- Given information -
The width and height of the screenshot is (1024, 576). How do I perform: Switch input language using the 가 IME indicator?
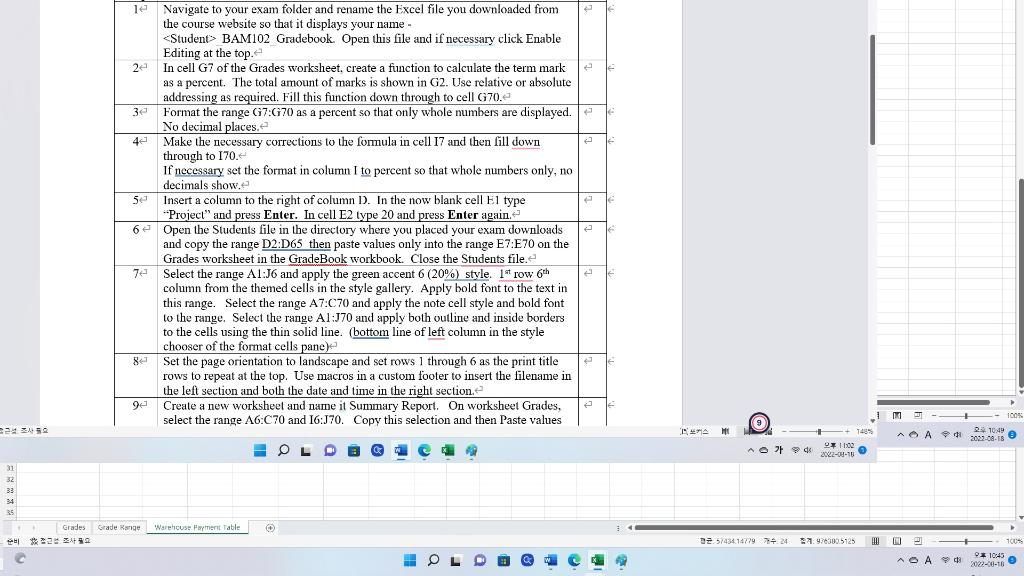coord(778,450)
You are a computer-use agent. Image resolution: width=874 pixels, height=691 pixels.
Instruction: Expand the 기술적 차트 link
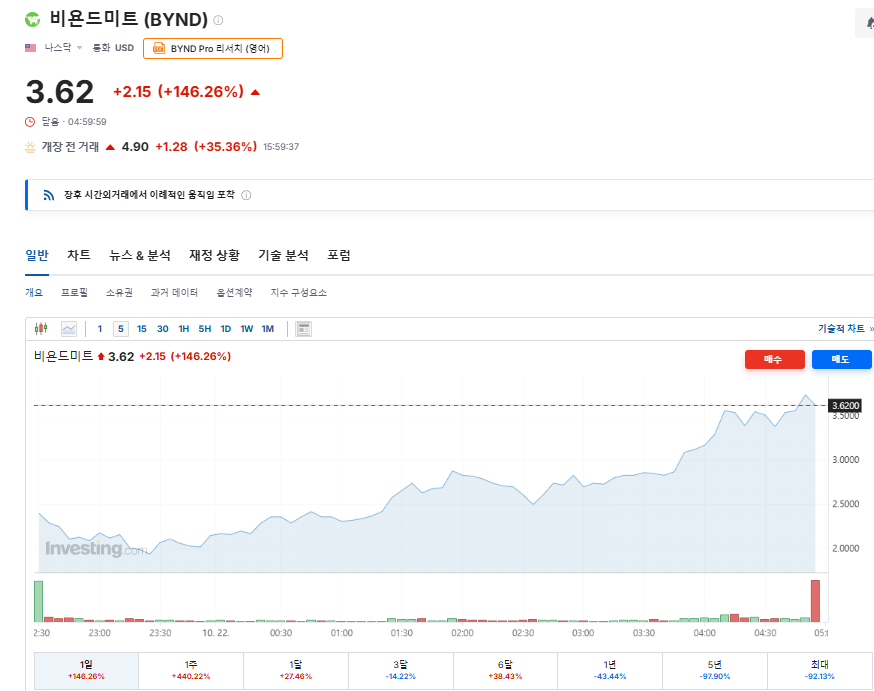pyautogui.click(x=845, y=328)
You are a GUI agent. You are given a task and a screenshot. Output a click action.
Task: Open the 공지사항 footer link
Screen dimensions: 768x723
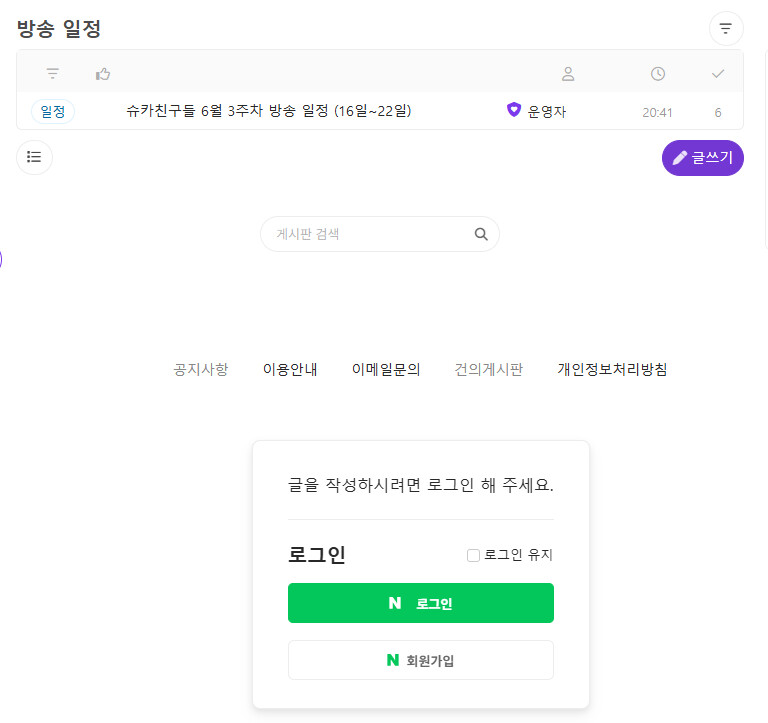pyautogui.click(x=201, y=369)
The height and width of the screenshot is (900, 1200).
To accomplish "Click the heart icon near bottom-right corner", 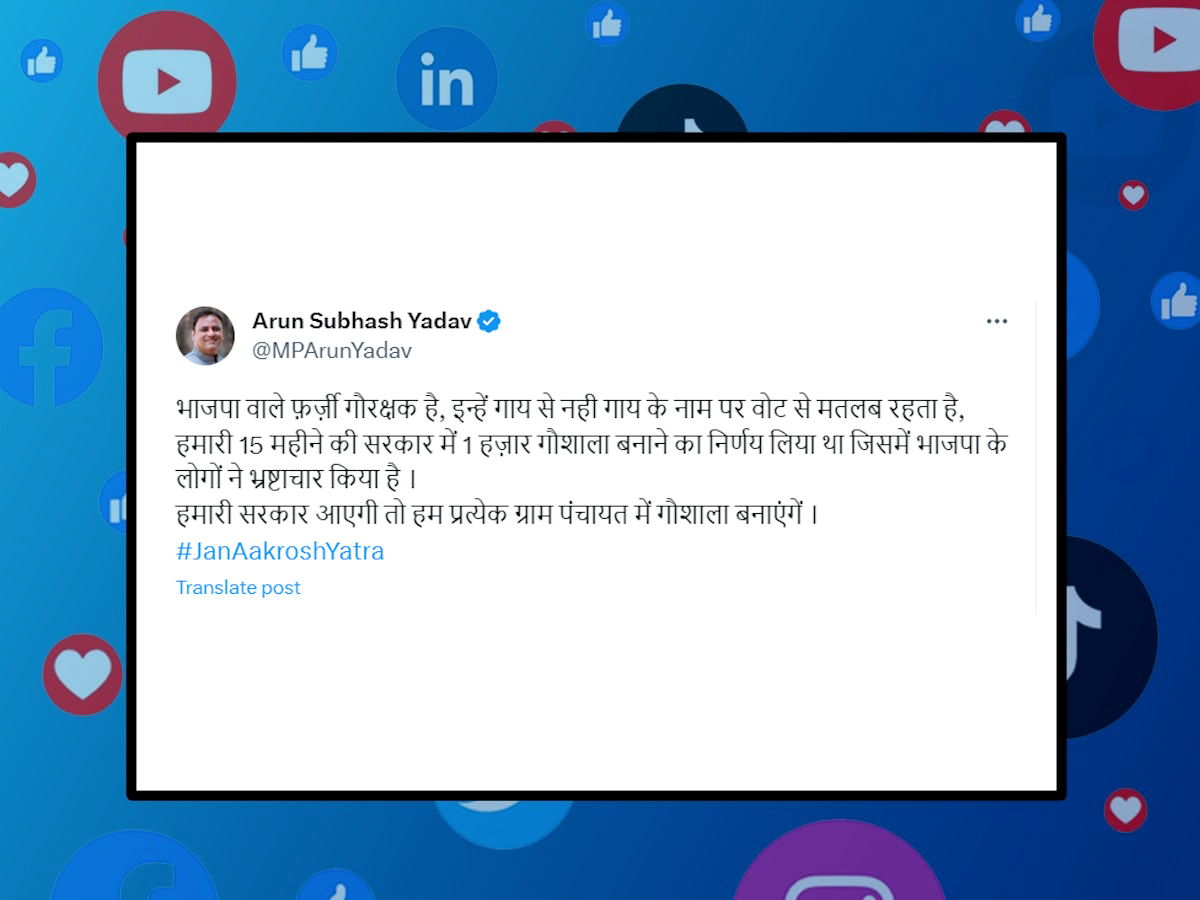I will [x=1125, y=810].
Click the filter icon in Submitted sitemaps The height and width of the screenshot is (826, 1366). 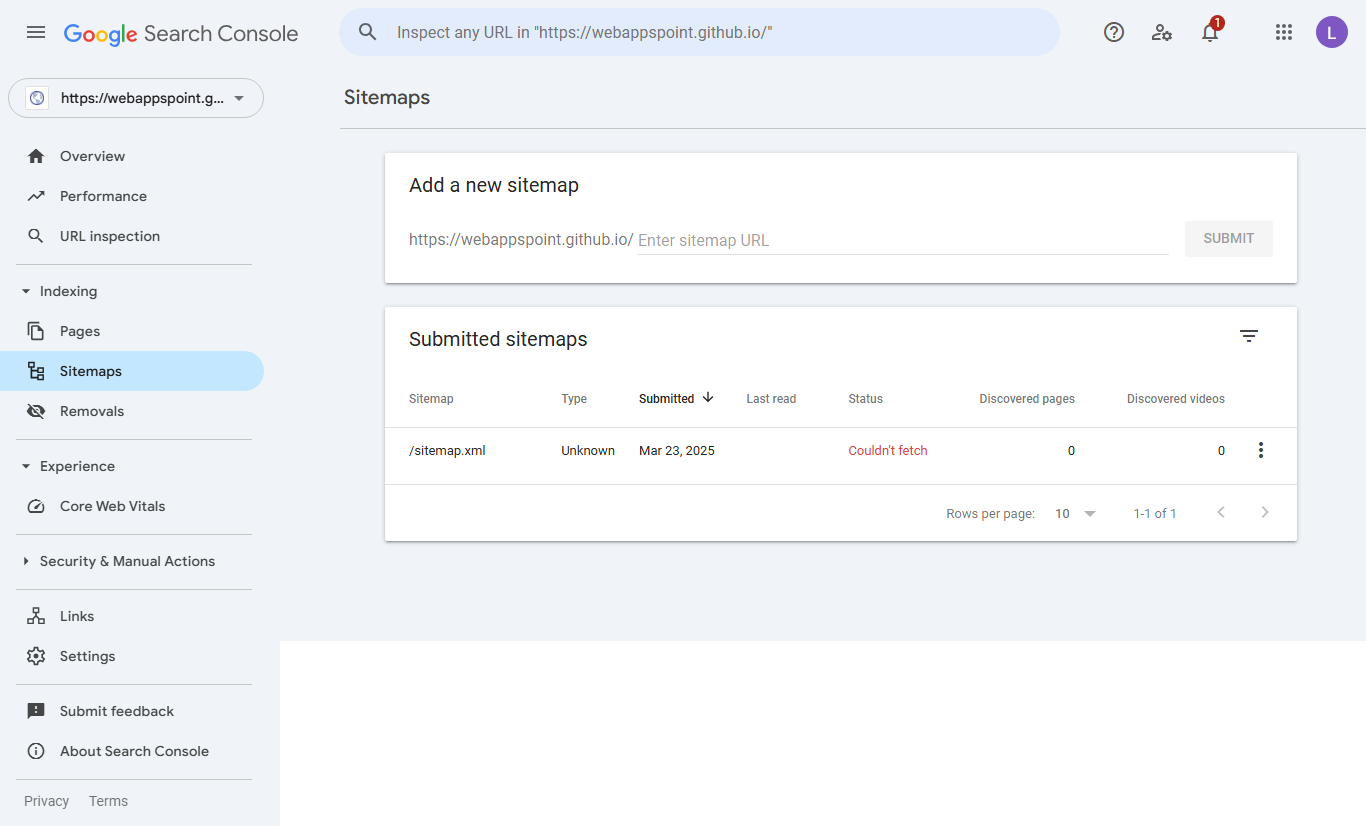point(1249,336)
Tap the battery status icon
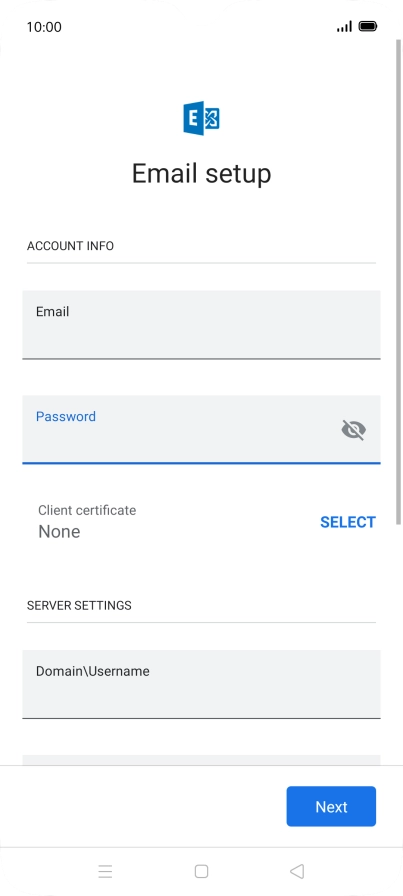Screen dimensions: 403x896 [x=368, y=26]
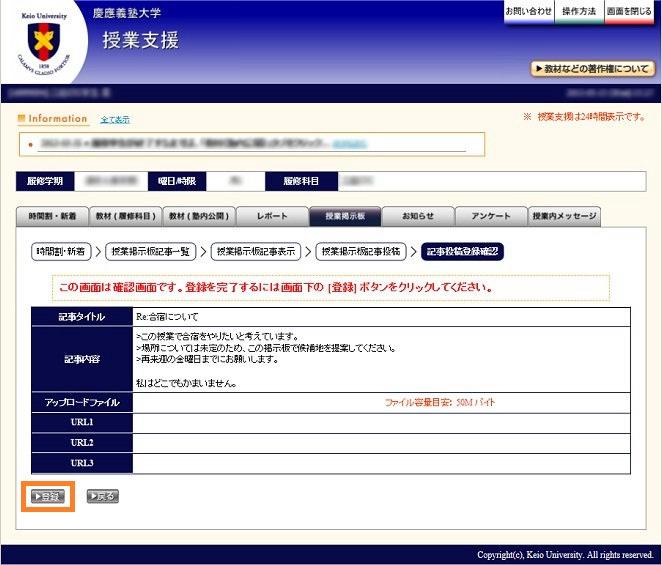This screenshot has width=662, height=565.
Task: Switch to the 授業内メッセージ tab
Action: tap(565, 217)
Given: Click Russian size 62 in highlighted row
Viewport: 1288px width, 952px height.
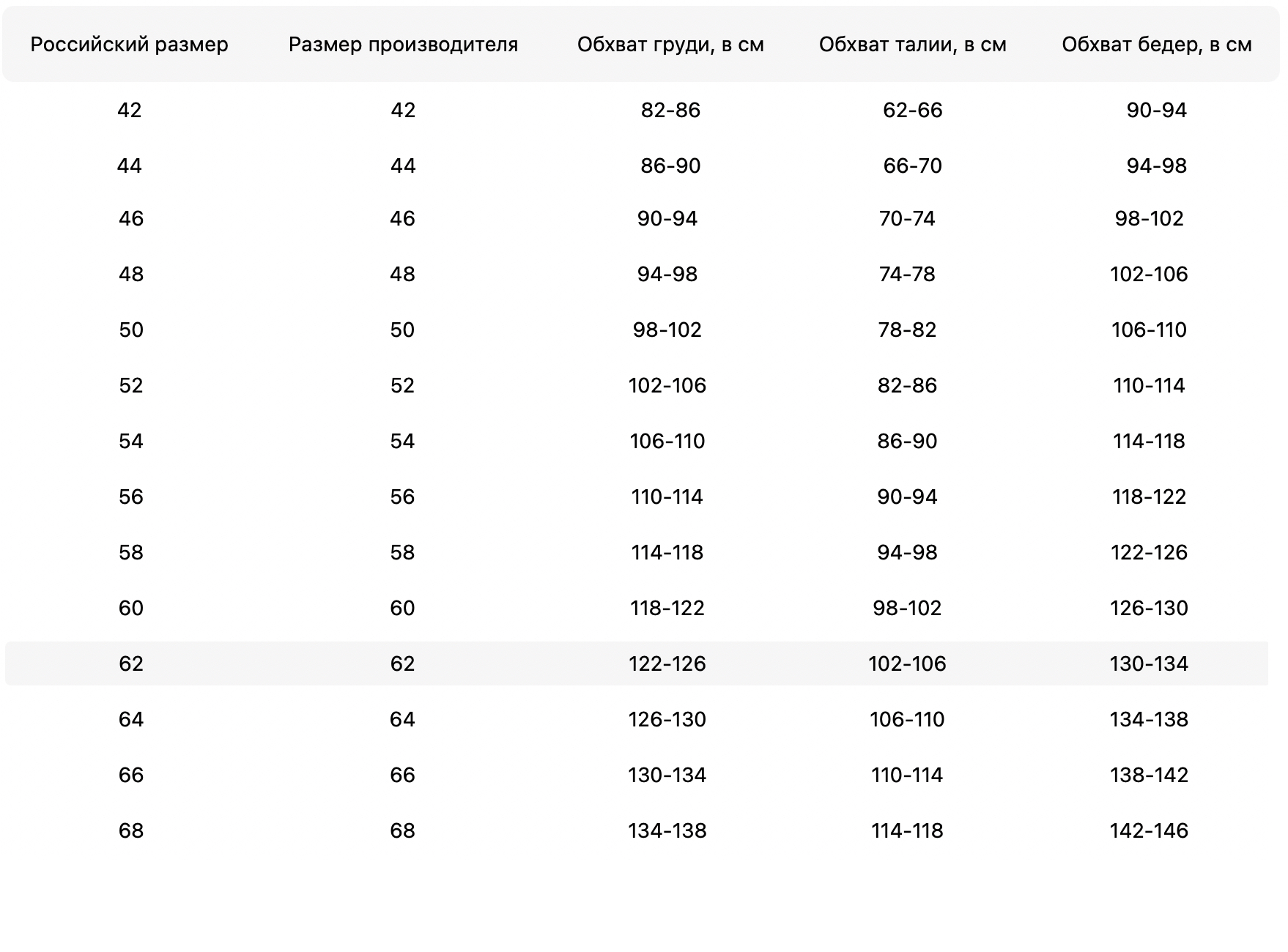Looking at the screenshot, I should 131,663.
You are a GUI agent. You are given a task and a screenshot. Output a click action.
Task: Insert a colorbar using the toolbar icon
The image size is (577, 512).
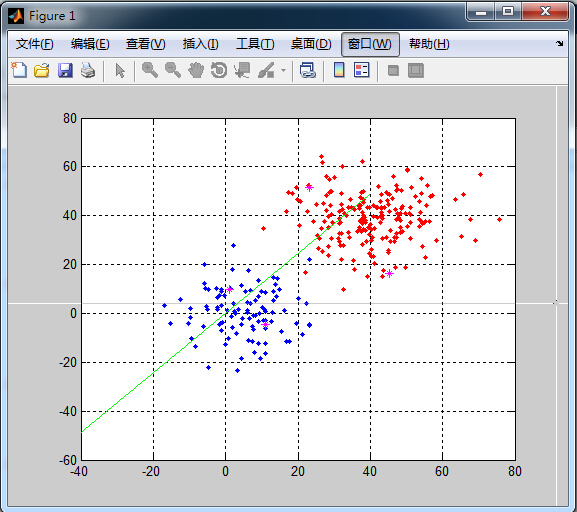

- Task to complete -
Tally the lines in the records above that contain the word "size", and give only that number.

- Response to the exercise -
2